A resort hotel in Austria has been the target of a series of hacks, including one that crippled the electronic “smart locks” on guest rooms. The attack prevented guests from accessing their rooms and prevented the issuance of new key cards, highlighting the potential fragility of systems in the so-called “internet of things.” Lacking other options, the four-star Seehotel Jägerwirt paid the hackers a modest ransom in Bitcoin to reactivate their systems.
In a followup statement to Bleeping Computer, the hotel’s Managing Director Christoph Brandstätter emphasized that no guests were locked into their rooms, because international fire codes mandate that electronic hotel locks must open from the inside even in the event of system failure.
Get Data Sheet, Coins2Day ’s technology newsletter.
According to the Austrian Broadcasting Corporation (ORF), the key system compromise occurred at the beginning of the current ski season, while the hotel was fully booked. A smaller attack, the fourth that has hit the hotel, occurred earlier this month.

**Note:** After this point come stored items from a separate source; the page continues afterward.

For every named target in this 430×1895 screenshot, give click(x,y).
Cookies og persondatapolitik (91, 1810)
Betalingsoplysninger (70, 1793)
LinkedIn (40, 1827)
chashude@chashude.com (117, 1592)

During the larger attack, which also compromised the hotel’s reservation systems, the hijackers demanded a ransom of 1,500 Euros in Bitcoin before re-activating the compromised systems. Another prior attack, over the summer, was also resolved with the payment of a ransom of “several thousand Euros.”
Police were not able to uncover clues as to the culprits in the hacks.

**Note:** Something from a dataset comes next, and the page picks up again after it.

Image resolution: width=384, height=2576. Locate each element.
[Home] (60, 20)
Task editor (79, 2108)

Brandstätter told ORF that he was aware of other hotels being the target of similar attacks. Add electronic locks, then, to a target-rich environment that includes the poorly secured webcams and DVRs that powered widespread denial of service attacks in October, and, at least in theory, hackable connected cars.
The lakeside hotel has already spent a reported 10,000 Euros on digital security to try and stop hackers. But it also plans to take an unconventional step back in time. According to Brandstätter, the hotel’s next remodeling will include a return to room locks with standard mechanical keys.